ACTIVITY: The answer must consist of every line in the records below that contains the string "computer".

GIVEN RECORDS:
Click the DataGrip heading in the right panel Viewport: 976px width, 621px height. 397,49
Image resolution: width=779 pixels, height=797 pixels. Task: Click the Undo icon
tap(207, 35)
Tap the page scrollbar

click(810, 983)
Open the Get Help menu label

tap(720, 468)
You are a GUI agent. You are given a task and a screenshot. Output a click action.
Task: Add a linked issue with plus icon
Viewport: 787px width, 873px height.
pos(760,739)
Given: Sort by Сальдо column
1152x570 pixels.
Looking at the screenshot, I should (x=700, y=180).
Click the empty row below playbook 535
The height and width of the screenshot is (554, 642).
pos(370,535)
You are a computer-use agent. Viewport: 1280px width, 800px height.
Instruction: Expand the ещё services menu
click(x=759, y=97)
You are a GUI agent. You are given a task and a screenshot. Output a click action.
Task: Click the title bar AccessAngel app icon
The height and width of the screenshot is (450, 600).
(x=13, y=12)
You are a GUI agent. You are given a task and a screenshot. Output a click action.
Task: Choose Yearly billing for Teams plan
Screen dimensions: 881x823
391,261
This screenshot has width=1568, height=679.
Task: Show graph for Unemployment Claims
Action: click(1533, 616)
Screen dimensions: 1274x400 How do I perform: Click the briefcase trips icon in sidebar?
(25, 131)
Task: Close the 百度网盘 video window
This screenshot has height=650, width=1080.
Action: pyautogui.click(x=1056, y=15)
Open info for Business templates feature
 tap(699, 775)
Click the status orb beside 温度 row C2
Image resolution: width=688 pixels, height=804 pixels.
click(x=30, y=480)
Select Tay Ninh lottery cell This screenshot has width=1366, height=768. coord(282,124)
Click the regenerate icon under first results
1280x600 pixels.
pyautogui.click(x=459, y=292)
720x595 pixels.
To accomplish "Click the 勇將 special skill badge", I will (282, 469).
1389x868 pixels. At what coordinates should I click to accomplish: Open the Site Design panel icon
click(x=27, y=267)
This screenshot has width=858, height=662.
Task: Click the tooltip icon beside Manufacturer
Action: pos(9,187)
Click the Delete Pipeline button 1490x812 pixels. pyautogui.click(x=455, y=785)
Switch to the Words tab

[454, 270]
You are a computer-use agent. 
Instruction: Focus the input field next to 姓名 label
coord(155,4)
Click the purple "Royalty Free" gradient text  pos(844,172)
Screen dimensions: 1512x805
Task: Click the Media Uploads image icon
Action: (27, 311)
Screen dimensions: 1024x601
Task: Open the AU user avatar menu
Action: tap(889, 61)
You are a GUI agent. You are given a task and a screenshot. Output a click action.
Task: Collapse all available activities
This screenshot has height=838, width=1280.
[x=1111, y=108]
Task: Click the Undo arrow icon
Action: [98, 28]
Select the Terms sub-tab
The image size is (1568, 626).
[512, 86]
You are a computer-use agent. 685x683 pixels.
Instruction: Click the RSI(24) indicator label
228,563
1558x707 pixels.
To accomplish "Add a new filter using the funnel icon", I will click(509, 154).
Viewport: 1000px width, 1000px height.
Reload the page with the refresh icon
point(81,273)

SOLUTION:
You are a computer-use agent. Viewport: 1280px width, 800px height.
You are a computer-use agent. 
You are a computer-use agent. 685x683 pixels.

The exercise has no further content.